Copy out the part of the records that opens with the line containing "Click the blue verified checkmark badge" and continues through the final line of the records, keeping every line unchanged.
BEGIN Entries provided
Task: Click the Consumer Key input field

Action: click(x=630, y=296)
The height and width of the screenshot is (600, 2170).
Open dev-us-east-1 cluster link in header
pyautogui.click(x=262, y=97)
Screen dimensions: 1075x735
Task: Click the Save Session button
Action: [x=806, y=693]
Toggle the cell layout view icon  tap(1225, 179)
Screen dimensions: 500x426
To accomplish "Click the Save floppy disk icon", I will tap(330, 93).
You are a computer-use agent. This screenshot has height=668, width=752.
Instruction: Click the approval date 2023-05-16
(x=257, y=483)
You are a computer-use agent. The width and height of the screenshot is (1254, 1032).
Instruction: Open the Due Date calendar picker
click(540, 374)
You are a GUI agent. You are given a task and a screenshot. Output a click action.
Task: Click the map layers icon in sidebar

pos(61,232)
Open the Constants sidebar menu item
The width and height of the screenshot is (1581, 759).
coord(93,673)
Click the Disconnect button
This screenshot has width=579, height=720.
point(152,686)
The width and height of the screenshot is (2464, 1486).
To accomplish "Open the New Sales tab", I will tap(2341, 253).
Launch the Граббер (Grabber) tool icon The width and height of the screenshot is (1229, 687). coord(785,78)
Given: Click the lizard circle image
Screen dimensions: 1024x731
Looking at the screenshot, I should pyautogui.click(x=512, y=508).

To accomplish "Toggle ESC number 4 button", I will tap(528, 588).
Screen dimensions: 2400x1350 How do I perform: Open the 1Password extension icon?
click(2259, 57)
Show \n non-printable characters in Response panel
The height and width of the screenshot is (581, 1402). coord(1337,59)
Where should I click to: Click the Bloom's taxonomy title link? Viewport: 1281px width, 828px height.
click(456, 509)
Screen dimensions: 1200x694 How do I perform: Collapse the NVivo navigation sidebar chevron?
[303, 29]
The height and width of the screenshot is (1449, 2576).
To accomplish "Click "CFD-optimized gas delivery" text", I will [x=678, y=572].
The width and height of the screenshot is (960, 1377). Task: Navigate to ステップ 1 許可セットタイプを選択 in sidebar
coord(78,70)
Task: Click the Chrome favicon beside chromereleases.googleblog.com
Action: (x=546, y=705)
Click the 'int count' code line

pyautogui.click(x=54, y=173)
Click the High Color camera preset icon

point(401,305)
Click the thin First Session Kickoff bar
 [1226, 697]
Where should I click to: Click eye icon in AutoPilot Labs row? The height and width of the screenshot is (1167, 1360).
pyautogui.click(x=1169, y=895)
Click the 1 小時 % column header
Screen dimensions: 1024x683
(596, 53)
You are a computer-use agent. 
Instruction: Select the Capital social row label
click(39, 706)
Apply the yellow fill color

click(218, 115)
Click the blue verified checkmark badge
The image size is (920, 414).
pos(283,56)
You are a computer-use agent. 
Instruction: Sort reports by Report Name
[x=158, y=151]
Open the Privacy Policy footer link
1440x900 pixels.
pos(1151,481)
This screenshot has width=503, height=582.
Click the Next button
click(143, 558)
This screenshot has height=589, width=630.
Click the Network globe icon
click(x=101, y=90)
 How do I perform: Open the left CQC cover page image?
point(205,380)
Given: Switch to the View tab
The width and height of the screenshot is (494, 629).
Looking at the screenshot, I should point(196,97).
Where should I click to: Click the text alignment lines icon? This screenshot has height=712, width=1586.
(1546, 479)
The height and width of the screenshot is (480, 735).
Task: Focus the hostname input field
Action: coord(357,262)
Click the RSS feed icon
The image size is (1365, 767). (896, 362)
END Entries provided
▶ The output
Click the blue verified checkmark badge
The image size is (920, 414).
pos(283,56)
You are a computer-use agent. 
Instruction: Sort reports by Report Name
[x=158, y=151]
Open the Privacy Policy footer link
1440x900 pixels.
pos(1151,481)
This screenshot has width=503, height=582.
Click the Next button
click(143, 558)
This screenshot has height=589, width=630.
Click the Network globe icon
click(x=101, y=90)
 How do I perform: Open the left CQC cover page image?
point(205,380)
Given: Switch to the View tab
The width and height of the screenshot is (494, 629).
Looking at the screenshot, I should point(196,97).
Where should I click to: Click the text alignment lines icon? This screenshot has height=712, width=1586.
(1546, 479)
The height and width of the screenshot is (480, 735).
Task: Focus the hostname input field
Action: coord(357,262)
Click the RSS feed icon
The image size is (1365, 767). (896, 362)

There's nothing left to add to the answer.